* What is needed: Each entry listed below should be reproduced word for word.

* Provided records:

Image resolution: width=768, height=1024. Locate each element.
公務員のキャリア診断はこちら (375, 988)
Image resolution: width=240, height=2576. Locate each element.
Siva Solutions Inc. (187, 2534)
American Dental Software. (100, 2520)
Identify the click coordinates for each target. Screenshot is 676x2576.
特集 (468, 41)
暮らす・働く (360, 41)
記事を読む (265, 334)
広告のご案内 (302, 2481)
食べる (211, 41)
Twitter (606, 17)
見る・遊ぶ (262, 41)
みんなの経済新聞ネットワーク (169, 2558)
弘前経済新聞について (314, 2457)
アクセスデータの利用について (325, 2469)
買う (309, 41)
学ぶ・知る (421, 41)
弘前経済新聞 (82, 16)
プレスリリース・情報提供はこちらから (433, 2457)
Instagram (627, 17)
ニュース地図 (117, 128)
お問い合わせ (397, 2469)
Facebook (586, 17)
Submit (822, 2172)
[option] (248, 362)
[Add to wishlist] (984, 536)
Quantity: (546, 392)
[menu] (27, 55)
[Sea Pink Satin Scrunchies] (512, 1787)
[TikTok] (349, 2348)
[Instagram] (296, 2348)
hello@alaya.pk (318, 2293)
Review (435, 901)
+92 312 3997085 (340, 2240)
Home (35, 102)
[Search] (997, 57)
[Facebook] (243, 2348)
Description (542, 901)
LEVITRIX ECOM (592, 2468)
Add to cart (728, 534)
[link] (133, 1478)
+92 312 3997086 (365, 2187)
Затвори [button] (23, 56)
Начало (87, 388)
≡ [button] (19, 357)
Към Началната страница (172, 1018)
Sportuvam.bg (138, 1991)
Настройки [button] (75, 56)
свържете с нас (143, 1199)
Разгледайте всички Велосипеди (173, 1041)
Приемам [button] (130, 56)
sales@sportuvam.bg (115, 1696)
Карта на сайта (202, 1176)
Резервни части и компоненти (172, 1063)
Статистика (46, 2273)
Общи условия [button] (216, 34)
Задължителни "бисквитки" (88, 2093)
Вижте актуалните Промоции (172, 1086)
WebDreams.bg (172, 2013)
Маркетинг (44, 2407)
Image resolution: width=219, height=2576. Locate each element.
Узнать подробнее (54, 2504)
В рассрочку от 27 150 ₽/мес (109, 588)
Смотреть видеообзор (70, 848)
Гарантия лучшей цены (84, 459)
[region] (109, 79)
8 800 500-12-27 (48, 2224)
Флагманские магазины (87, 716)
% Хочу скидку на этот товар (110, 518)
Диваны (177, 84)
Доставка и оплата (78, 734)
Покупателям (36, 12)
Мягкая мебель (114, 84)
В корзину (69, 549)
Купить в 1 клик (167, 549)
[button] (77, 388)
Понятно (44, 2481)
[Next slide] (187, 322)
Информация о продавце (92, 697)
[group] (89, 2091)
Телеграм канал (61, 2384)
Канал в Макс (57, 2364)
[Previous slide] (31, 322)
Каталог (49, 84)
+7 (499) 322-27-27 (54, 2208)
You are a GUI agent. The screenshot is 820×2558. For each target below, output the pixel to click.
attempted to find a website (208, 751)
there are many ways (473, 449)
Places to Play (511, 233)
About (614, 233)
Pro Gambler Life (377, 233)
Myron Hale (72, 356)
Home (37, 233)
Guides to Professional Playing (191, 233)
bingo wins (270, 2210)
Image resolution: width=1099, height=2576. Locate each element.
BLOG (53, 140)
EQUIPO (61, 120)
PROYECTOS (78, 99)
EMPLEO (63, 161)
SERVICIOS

* Response to this exercise:
Image resolution: width=768, height=1024. Locate each element.
公務員のキャリア診断はこちら (375, 988)
Image resolution: width=240, height=2576. Locate each element.
Siva Solutions Inc. (187, 2534)
American Dental Software. (100, 2520)
Identify the click coordinates for each target. Screenshot is 676x2576.
特集 (468, 41)
暮らす・働く (360, 41)
記事を読む (265, 334)
広告のご案内 (302, 2481)
食べる (211, 41)
Twitter (606, 17)
見る・遊ぶ (262, 41)
みんなの経済新聞ネットワーク (169, 2558)
弘前経済新聞について (314, 2457)
アクセスデータの利用について (325, 2469)
買う (309, 41)
学ぶ・知る (421, 41)
弘前経済新聞 (82, 16)
プレスリリース・情報提供はこちらから (433, 2457)
Instagram (627, 17)
ニュース地図 (117, 128)
お問い合わせ (397, 2469)
Facebook (586, 17)
Submit (822, 2172)
[option] (248, 362)
[Add to wishlist] (984, 536)
Quantity: (546, 392)
[menu] (27, 55)
[Sea Pink Satin Scrunchies] (512, 1787)
[TikTok] (349, 2348)
[Instagram] (296, 2348)
hello@alaya.pk (318, 2293)
Review (435, 901)
+92 312 3997085 (340, 2240)
Home (35, 102)
[Search] (997, 57)
[Facebook] (243, 2348)
Description (542, 901)
LEVITRIX ECOM (592, 2468)
Add to cart (728, 534)
[link] (133, 1478)
+92 312 3997086 (365, 2187)
Затвори [button] (23, 56)
Начало (87, 388)
≡ [button] (19, 357)
Към Началната страница (172, 1018)
Sportuvam.bg (138, 1991)
Настройки [button] (75, 56)
свържете с нас (143, 1199)
Разгледайте всички Велосипеди (173, 1041)
Приемам [button] (130, 56)
sales@sportuvam.bg (115, 1696)
Карта на сайта (202, 1176)
Резервни части и компоненти (172, 1063)
Статистика (46, 2273)
Общи условия [button] (216, 34)
Задължителни "бисквитки" (88, 2093)
Вижте актуалните Промоции (172, 1086)
WebDreams.bg (172, 2013)
Маркетинг (44, 2407)
Image resolution: width=219, height=2576. Locate each element.
Узнать подробнее (54, 2504)
В рассрочку от 27 150 ₽/мес (109, 588)
Смотреть видеообзор (70, 848)
Гарантия лучшей цены (84, 459)
[region] (109, 79)
8 800 500-12-27 (48, 2224)
Флагманские магазины (87, 716)
% Хочу скидку на этот товар (110, 518)
Диваны (177, 84)
Доставка и оплата (78, 734)
Покупателям (36, 12)
Мягкая мебель (114, 84)
В корзину (69, 549)
Купить в 1 клик (167, 549)
[button] (77, 388)
Понятно (44, 2481)
[Next slide] (187, 322)
Информация о продавце (92, 697)
[group] (89, 2091)
Телеграм канал (61, 2384)
Канал в Макс (57, 2364)
[Previous slide] (31, 322)
Каталог (49, 84)
+7 (499) 322-27-27 (54, 2208)
You are a GUI agent. The screenshot is 820×2558. For each target below, output the pixel to click.
attempted to find a website (208, 751)
there are many ways (473, 449)
Places to Play (511, 233)
About (614, 233)
Pro Gambler Life (377, 233)
Myron Hale (72, 356)
Home (37, 233)
Guides to Professional Playing (191, 233)
bingo wins (270, 2210)
Image resolution: width=1099, height=2576. Locate each element.
BLOG (53, 140)
EQUIPO (61, 120)
PROYECTOS (78, 99)
EMPLEO (63, 161)
SERVICIOS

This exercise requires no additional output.